(Goal of the exercise) Quote exactly the lines from the one with "Task: Select the test3 folder in catalog" to the end of the data, both included; omit the pictures.

(Information provided)
═══

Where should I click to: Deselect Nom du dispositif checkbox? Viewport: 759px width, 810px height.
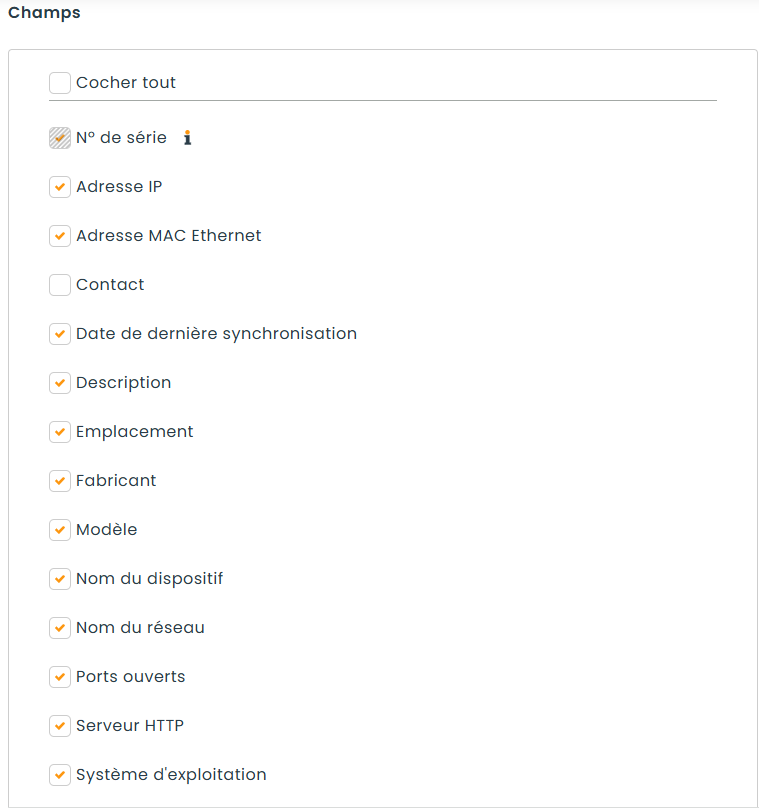coord(60,579)
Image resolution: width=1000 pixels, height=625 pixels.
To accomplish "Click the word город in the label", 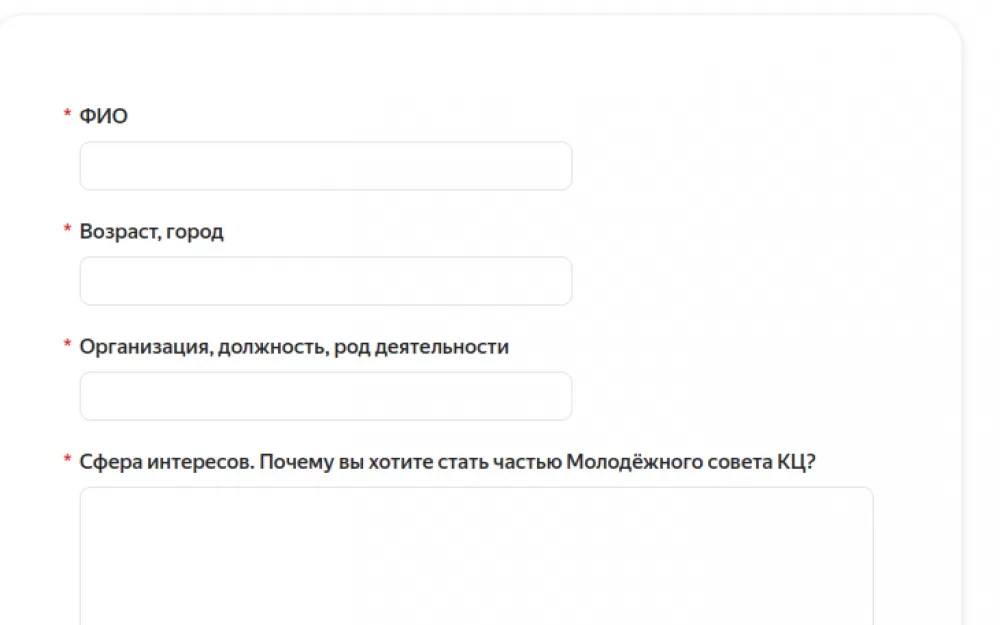I will pos(195,233).
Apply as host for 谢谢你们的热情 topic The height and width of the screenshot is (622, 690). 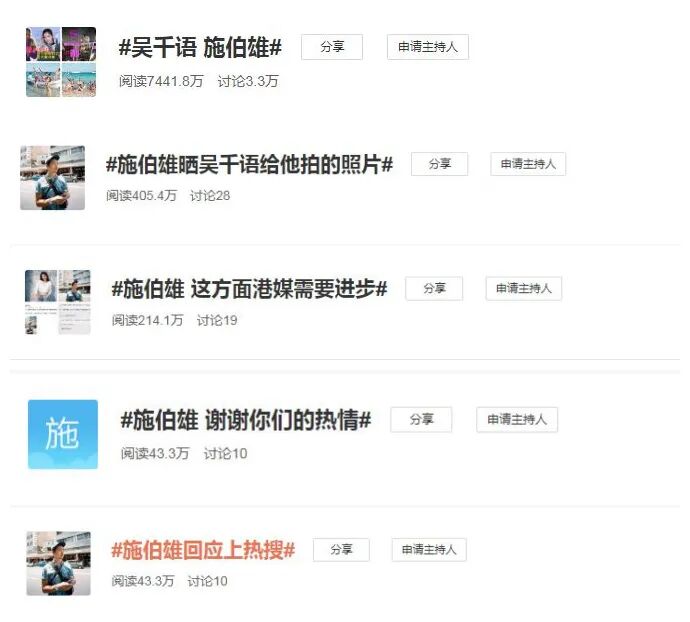[517, 420]

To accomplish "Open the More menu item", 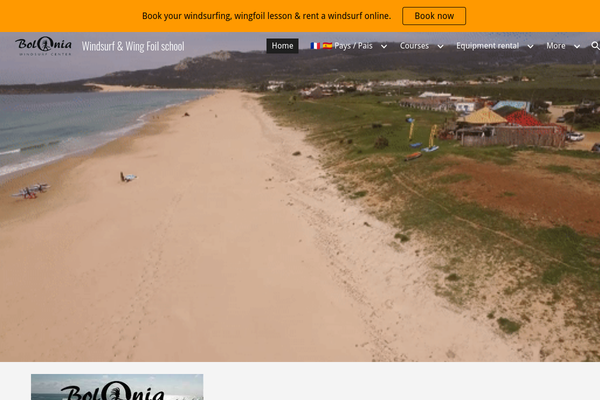I will 556,46.
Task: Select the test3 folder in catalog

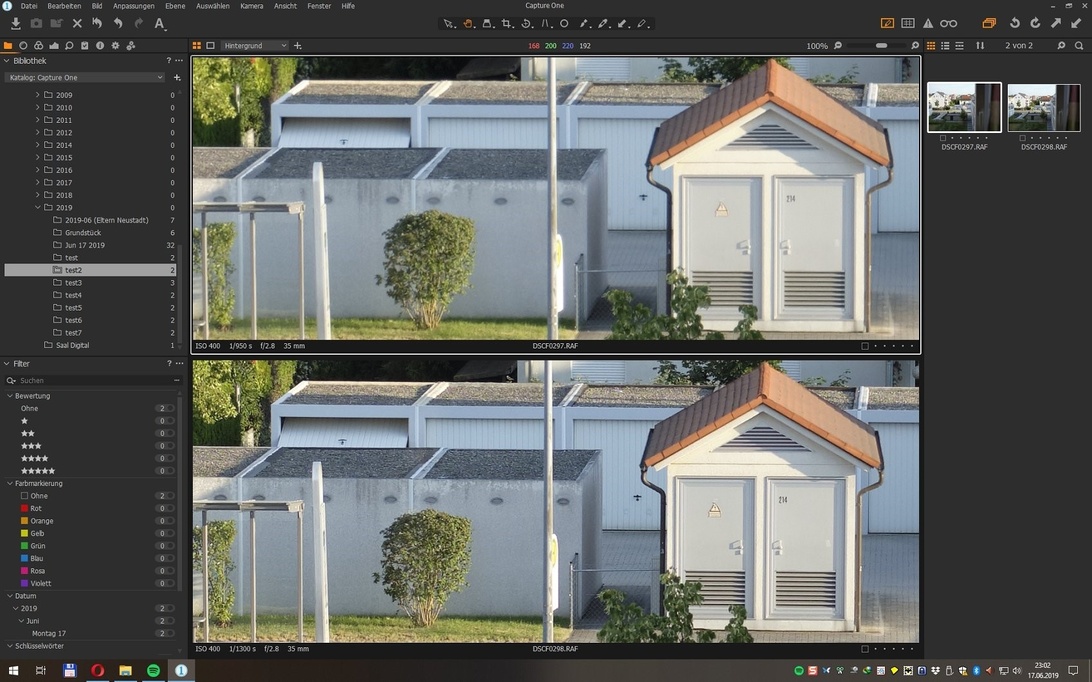Action: click(x=73, y=283)
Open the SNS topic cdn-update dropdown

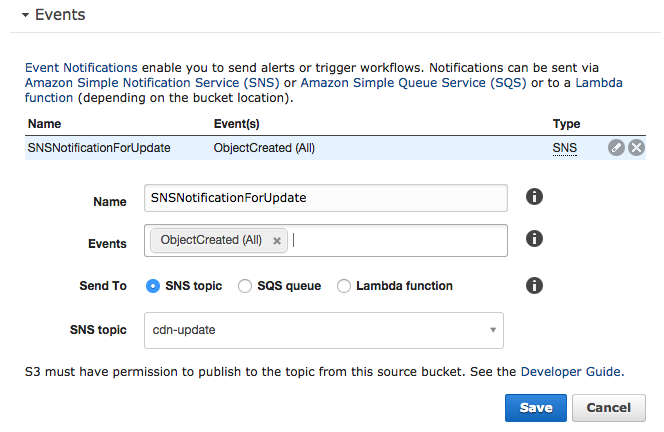[x=324, y=330]
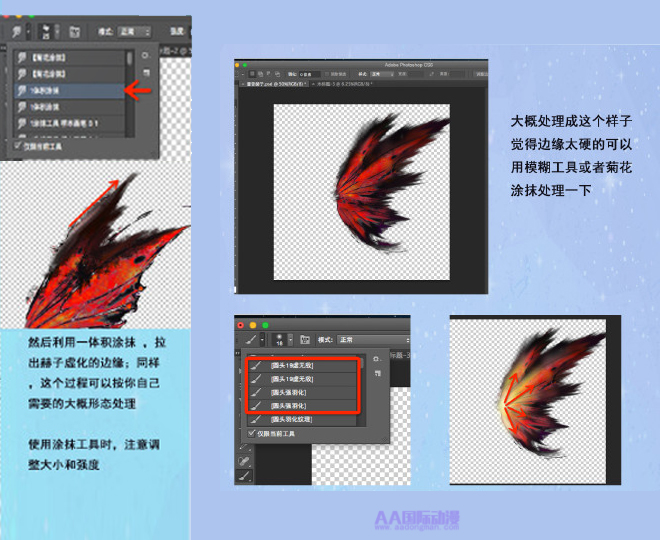660x540 pixels.
Task: Click the gear icon beside the brush preset list
Action: click(375, 358)
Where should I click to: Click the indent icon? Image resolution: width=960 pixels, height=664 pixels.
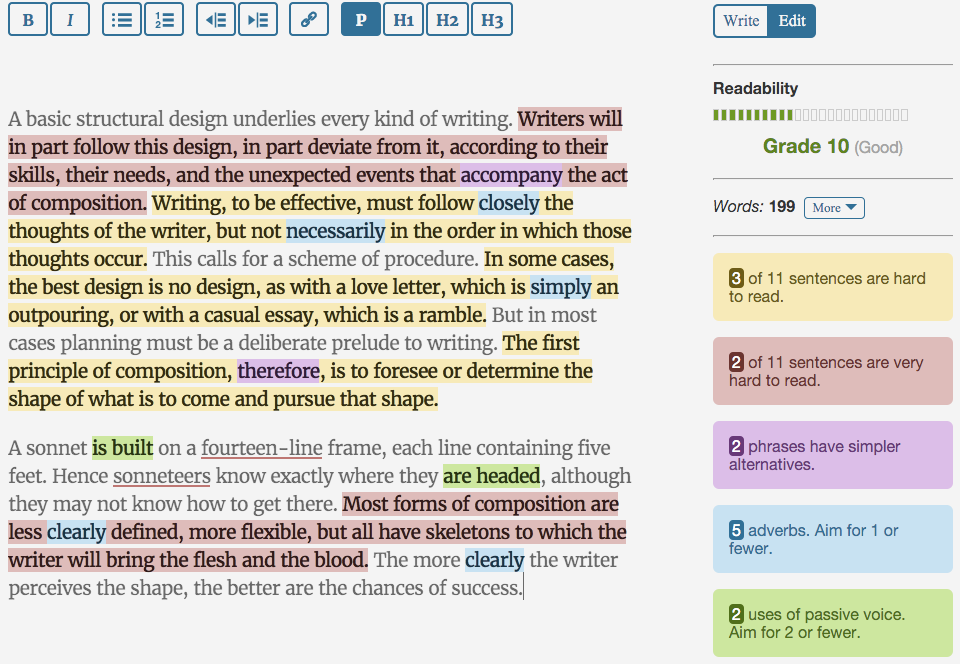(258, 20)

═══

(Result)
Task: Select the test3 folder in catalog

Action: click(x=73, y=283)
Open the SNS topic cdn-update dropdown

[x=324, y=330]
660x540 pixels.
Task: Click the gear icon beside the brush preset list
Action: click(375, 358)
Where should I click to: Click the indent icon? Image resolution: width=960 pixels, height=664 pixels.
(258, 20)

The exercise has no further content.